#### TO DO
Return, word for word, the stretch of the jointer forum thread below that starts at the words "Congrats on the" and stops after the words "Rockwell was English.".

** DOCUMENT PASSAGE follows **

# New Jointer



## Dautterguy (Feb 7, 2008)

Y'all must be in a Country that is "Down Under" The pictures here in Ms. are upside down. Nice review though. Thinking about that very one.


----------



## gargey (Apr 11, 2016)

How much does it cost?


----------



## TheGreatJon (Jan 9, 2015)

Any chance you could do me a massive favor and measure the location and diameter of the cast brackets in the fence (where it is secured to the adjustment mechanism)?

I have an older 8" rockwell that joints perfect faces… the only problem being that the fence is broken in half. If the dimensions are similar, I can order a replacement fence from Grizzly. That would pretty much make my day (or month). Though I imagine that the chances of the fences being compatible are down around 16.7%.


----------



## pintodeluxe (Sep 12, 2010)

I have the Delta DJ-20 which is nearly identical to the 490, and it is a great machine. 
Is your fence not flat, or why won't the fence adjust to square?

Congrats on the new machine.


----------



## TigerTed (Sep 17, 2013)

Not sure why pics upside down. Ok on my computer.. Anyway, I'll go ahead and caliper the trunions. I am betting at a minimum this is a metric size and the Rockwell was English.


----------



## philba (Aug 23, 2014)

I bet you have windows 10 on your computer. You can fix the pictures by using the viewer "edit" option, make a minor change and save. Then they will post correctly. Pretty annoying…


----------



## TigerTed (Sep 17, 2013)

** End of DOCUMENT PASSAGE **
** DATA SEGMENT follows **

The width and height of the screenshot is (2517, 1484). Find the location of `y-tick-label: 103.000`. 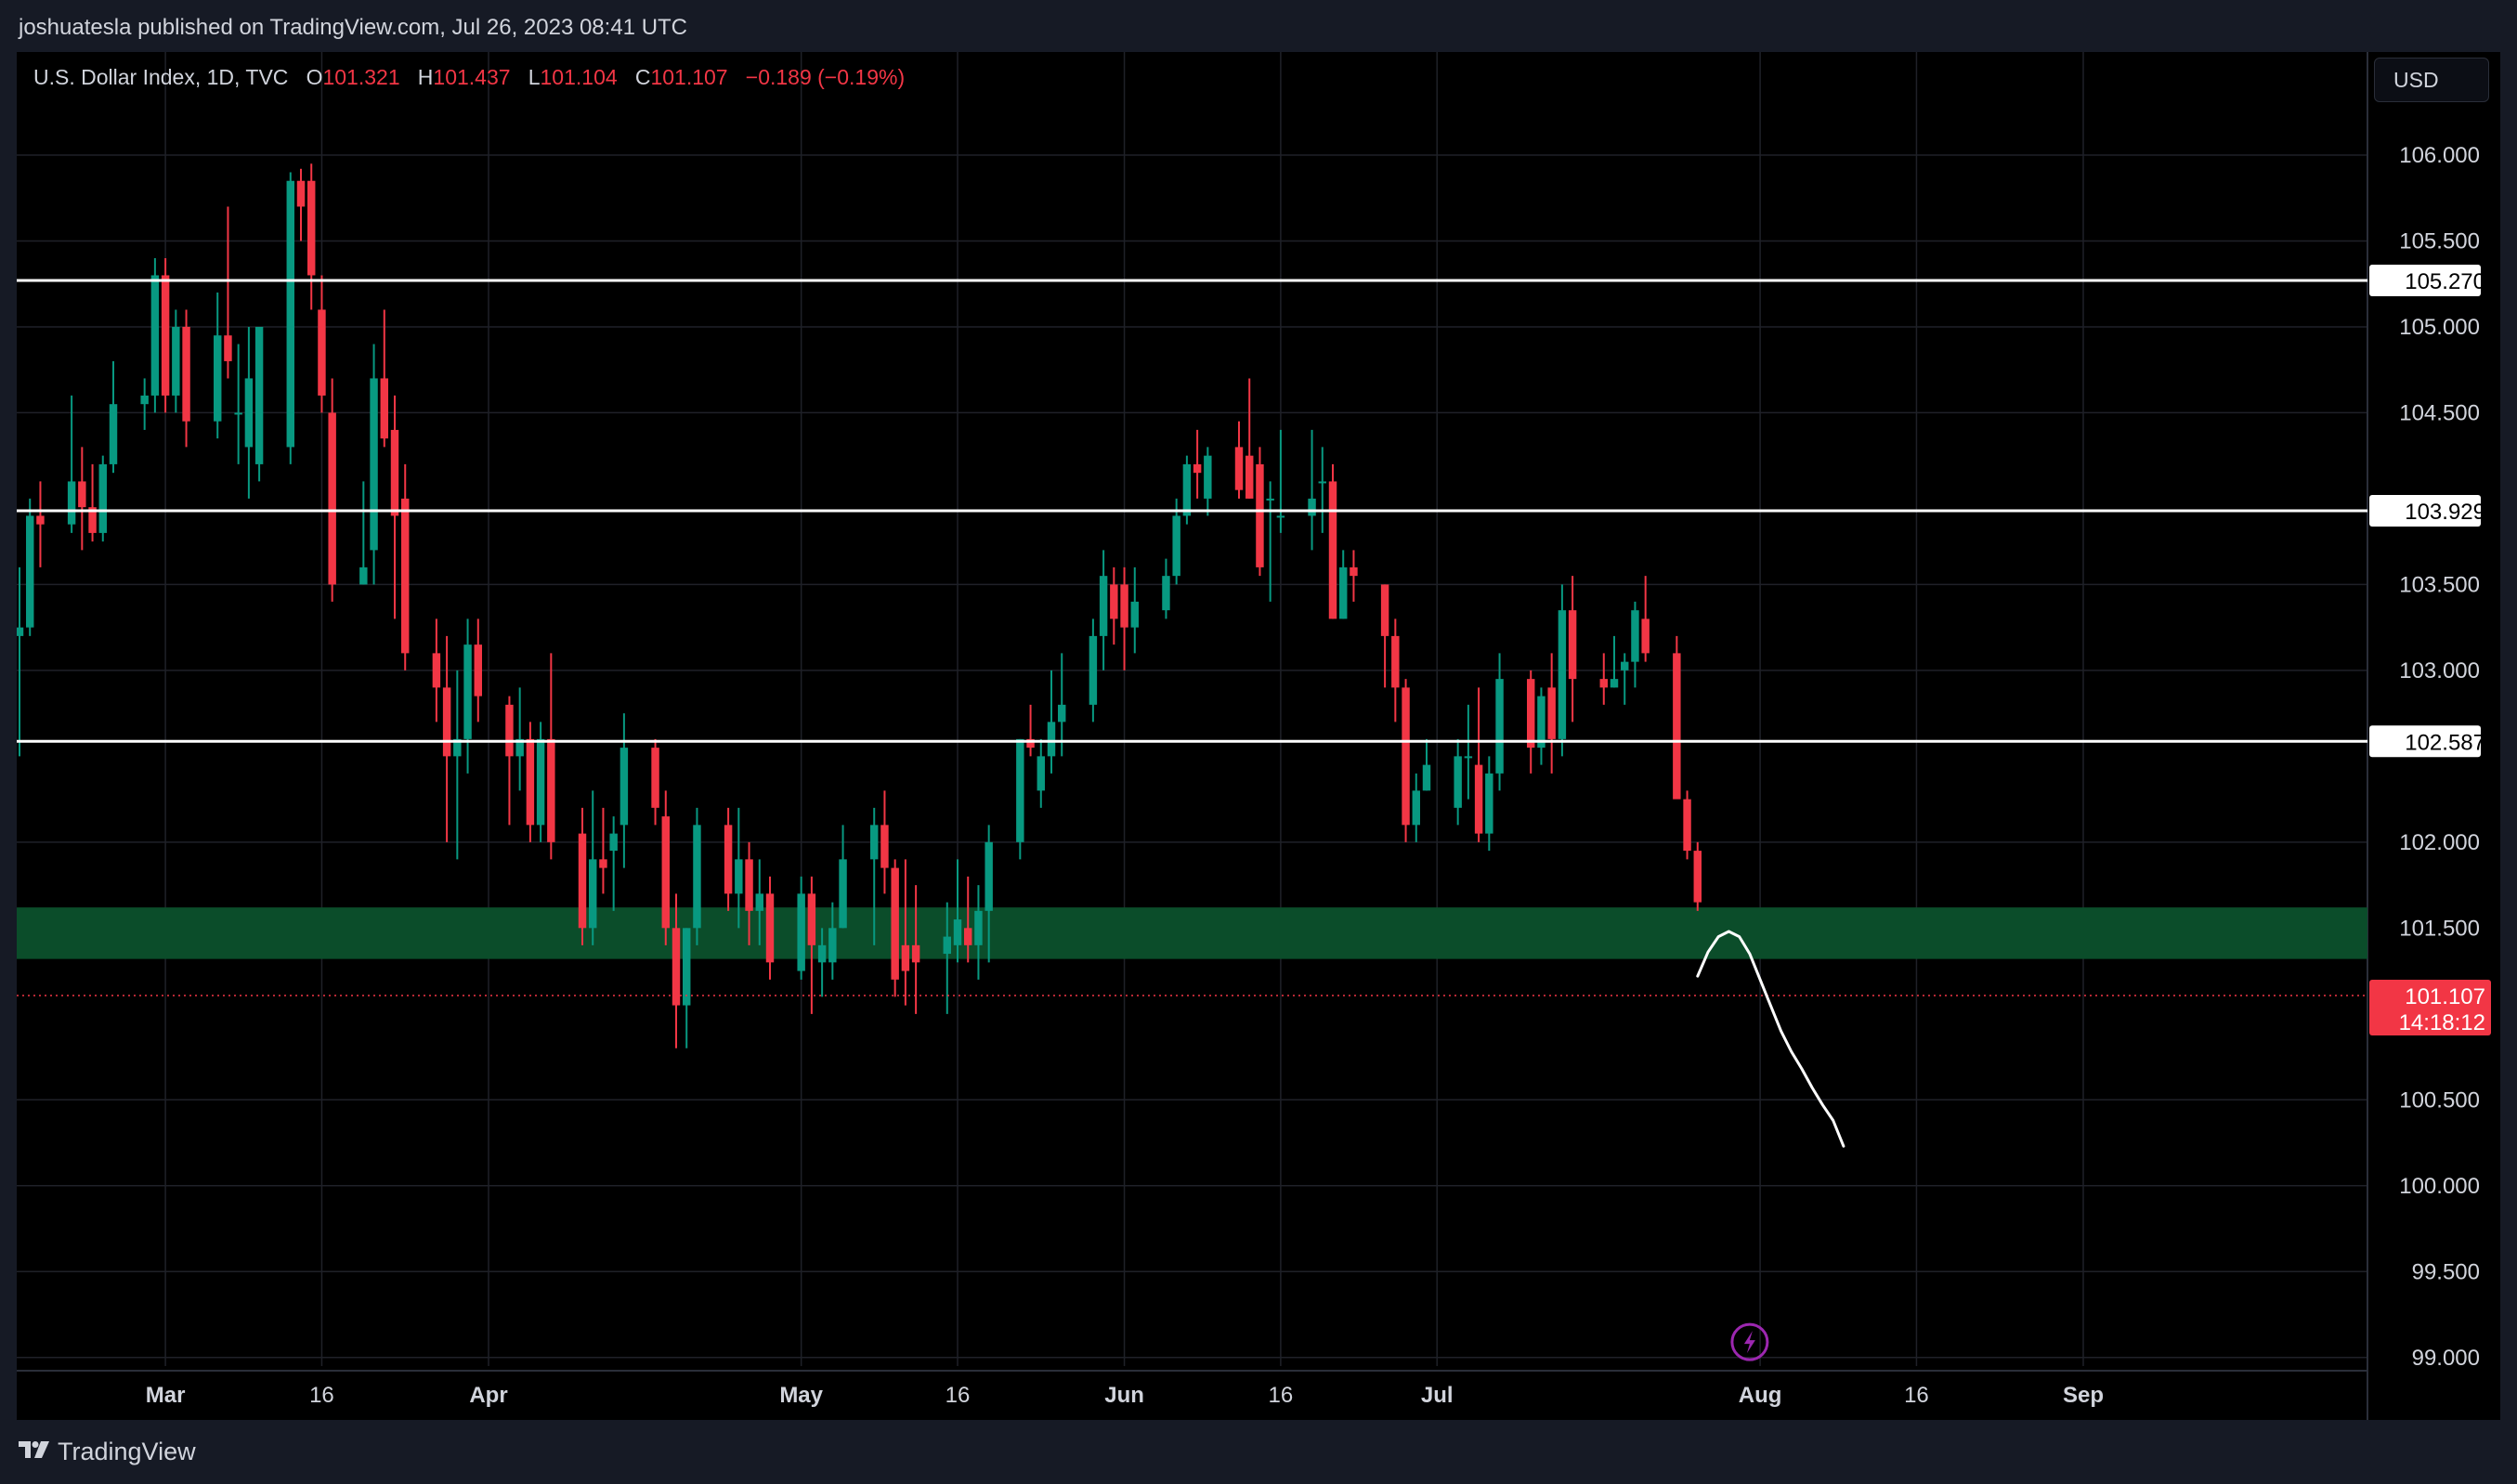

y-tick-label: 103.000 is located at coordinates (2440, 671).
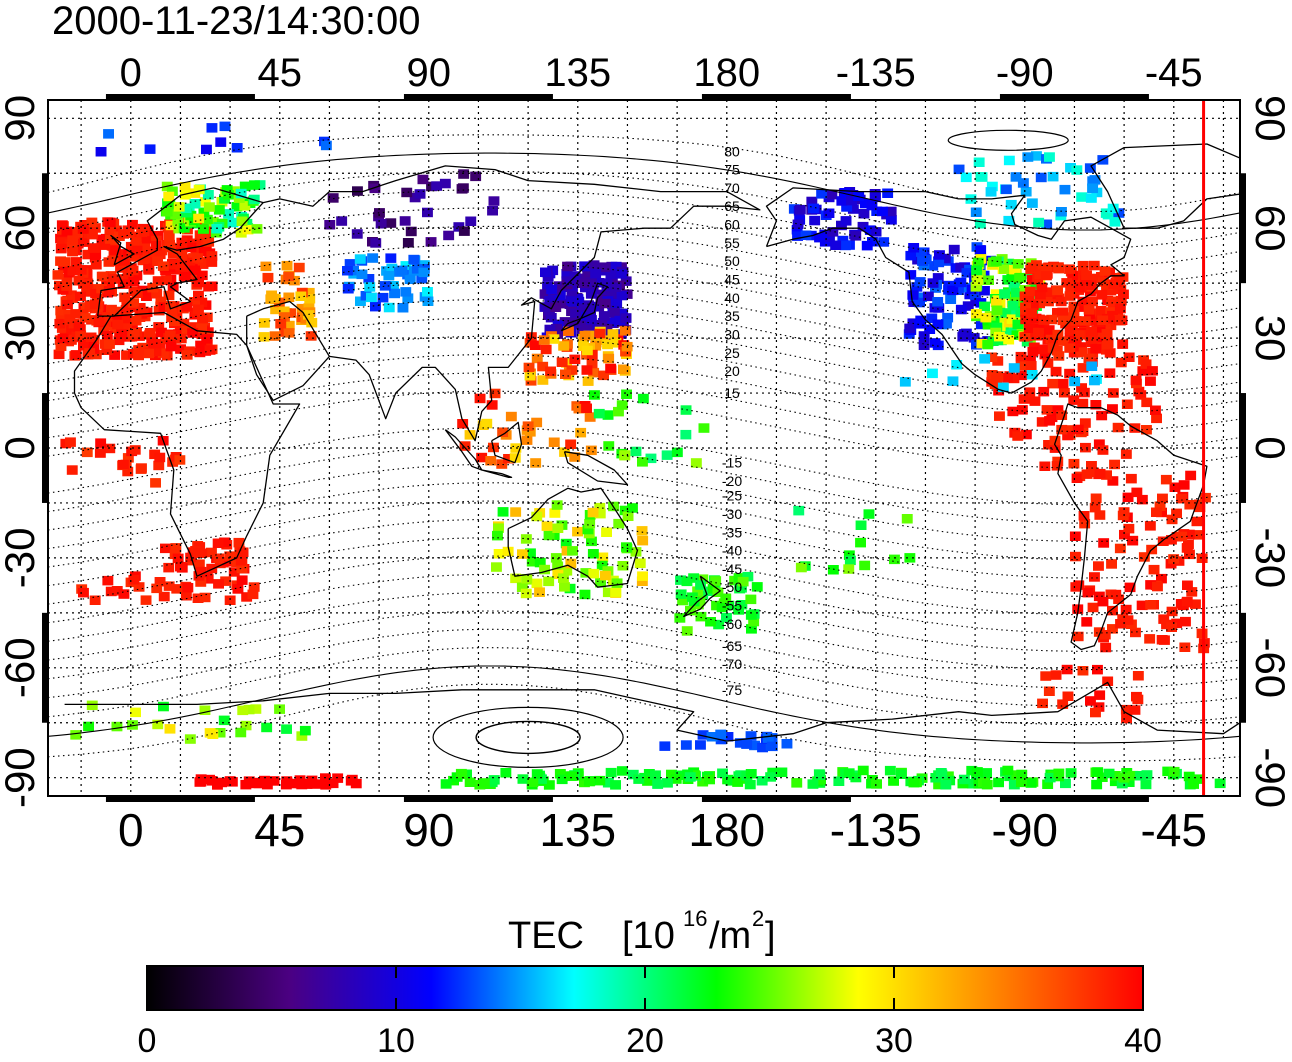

** End of DATA SEGMENT **

#### RESULT OF THE TASK
Congrats on the new machine.


----------



## TigerTed (Sep 17, 2013)

Not sure why pics upside down. Ok on my computer.. Anyway, I'll go ahead and caliper the trunions. I am betting at a minimum this is a metric size and the Rockwell was English.